FAITH alerts GST committee on draft GST
Federation of Associations in Indian Tourism & Hospitality (FAITH) has sounded the GST commissionerate and the revenue secretary to provide an amendment under Section 2 (44)c to the tourism and hospitality industry. Section 2(44)c, under the draft GST model law, describes an export service as one which is rendered abroad. FAITH has put forwarded the rationale that tourism services to foreign exchange paying tourists can’t be rendered abroad as all their destinations are within India and it is an intangible product, hence an exception needs to be provided in the law itself to the tourism and hospitality industry.

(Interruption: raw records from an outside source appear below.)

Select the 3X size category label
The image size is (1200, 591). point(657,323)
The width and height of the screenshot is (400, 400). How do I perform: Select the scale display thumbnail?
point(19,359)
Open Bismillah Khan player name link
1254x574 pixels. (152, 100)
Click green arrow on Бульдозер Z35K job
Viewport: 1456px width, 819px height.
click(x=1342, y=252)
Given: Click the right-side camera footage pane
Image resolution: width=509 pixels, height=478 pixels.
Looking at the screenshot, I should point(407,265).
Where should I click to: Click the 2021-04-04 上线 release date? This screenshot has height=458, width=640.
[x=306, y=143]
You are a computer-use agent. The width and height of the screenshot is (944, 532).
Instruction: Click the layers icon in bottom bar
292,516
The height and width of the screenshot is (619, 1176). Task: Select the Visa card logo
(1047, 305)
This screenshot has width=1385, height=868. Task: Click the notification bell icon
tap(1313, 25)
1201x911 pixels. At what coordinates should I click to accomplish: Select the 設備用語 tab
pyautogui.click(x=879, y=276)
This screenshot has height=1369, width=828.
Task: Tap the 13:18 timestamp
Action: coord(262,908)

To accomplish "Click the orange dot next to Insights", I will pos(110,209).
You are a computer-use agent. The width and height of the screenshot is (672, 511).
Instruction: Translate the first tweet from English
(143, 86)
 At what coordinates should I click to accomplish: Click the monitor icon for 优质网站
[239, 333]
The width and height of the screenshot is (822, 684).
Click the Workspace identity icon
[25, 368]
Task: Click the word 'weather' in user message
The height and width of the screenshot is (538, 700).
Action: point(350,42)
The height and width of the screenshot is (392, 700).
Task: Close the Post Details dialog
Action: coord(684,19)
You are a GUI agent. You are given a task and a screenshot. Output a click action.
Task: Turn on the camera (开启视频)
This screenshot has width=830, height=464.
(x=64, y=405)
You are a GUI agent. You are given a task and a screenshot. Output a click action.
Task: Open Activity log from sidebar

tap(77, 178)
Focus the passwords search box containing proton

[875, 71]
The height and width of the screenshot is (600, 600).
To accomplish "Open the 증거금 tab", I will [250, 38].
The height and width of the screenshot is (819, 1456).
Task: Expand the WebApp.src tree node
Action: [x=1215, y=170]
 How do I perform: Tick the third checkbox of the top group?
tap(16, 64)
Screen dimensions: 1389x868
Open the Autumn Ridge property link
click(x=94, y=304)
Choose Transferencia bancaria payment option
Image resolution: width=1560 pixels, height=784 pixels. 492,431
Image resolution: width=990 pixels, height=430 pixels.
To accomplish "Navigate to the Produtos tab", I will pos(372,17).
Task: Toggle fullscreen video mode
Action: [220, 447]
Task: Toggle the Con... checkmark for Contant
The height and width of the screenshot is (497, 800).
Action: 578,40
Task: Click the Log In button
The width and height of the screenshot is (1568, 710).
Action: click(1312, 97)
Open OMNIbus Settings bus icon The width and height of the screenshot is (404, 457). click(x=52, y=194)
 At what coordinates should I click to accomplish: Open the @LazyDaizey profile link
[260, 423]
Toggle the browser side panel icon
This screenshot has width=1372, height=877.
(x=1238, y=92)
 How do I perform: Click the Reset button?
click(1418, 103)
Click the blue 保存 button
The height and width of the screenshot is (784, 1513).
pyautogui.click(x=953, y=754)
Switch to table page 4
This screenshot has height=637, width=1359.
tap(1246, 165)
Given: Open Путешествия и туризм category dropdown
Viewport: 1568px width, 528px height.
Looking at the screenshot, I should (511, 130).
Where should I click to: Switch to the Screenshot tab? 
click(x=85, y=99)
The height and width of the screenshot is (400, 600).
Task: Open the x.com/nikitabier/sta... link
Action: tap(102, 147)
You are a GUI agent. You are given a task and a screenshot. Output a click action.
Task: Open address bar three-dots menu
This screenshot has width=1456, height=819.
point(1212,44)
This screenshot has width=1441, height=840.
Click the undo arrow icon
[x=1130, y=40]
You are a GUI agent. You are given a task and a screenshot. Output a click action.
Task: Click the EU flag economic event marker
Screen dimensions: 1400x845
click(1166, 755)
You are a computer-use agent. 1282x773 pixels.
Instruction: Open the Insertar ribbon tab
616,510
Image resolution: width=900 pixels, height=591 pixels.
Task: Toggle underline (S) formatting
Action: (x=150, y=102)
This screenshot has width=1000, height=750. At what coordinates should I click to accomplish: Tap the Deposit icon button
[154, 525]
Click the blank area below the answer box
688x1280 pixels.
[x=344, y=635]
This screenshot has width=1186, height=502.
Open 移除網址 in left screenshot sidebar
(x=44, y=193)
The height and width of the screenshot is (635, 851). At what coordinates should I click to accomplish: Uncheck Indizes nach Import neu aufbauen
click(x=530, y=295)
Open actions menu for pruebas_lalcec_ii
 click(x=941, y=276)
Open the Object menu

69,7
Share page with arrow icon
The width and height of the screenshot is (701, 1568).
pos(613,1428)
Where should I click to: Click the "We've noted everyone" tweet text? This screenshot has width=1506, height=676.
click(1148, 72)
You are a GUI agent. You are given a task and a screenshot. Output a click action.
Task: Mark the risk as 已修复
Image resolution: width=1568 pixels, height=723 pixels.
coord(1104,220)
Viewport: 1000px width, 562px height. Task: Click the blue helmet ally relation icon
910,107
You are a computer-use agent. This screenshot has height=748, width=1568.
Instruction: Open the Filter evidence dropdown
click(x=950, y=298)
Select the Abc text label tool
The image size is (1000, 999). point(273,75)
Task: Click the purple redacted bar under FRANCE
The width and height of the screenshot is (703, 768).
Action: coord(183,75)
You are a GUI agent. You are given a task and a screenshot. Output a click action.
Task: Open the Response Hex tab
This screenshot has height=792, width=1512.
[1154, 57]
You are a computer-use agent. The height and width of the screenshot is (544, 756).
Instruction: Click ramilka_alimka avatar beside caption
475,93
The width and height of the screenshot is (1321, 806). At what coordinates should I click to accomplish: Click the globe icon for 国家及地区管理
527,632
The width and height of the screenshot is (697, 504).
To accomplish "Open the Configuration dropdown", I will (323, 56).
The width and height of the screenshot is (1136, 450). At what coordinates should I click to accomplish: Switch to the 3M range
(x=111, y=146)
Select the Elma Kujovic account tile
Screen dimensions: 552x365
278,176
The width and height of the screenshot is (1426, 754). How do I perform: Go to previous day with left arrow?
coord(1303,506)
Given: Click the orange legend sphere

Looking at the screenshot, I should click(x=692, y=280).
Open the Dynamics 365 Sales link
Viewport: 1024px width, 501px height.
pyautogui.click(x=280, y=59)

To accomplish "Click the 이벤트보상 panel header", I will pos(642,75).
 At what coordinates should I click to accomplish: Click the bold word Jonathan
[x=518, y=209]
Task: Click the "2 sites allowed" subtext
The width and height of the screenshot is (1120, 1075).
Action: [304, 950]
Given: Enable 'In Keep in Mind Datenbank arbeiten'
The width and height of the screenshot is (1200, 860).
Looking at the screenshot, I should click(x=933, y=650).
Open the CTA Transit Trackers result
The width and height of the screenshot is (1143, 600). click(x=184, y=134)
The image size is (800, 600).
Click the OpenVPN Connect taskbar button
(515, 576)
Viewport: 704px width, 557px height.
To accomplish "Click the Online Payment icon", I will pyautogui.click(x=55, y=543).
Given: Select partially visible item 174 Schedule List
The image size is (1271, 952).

Once tourism and hospitality is classified as an export service, FAITH will request the GST council for a zero per cent rating of GST on tourism and hospitality exports. “This will make our tourism industry extremely competitive globally and remove the uncompetitive 18-25 per cent indirect taxation,” stated a FAITH release.
FAITH will also ask the GST council for a below 10 per cent GST rating on domestic tourism. This is in line with global practices where the introduction of GST has seen tourism GST kept at less than half the standard rate of GST.
The release further said, “Implementation of both of these recommendations have the potential to spur our tourism forex earnings to US$ 30-35 billion from 13-15 million foreign tourists and has our domestic tourism to 1.8- 2 billion domestic visitations. This could double the employment induced by tourism to nine crore jobs from 4.5 crore jobs.”
FAITH, since the past six weeks, has begun a campaign to make the policy markers “aware” and has reached out to chiefs ministers, finance ministers, tourism ministers, chief secretaries, finance secretaries, tourism secretaries of various states, GST empowered ministers, the finance minister and the PMO. They have also shared their concerns with the tourism secretary and tourism minister who have promised to personally to deliver the GST recommendations to the finance minister.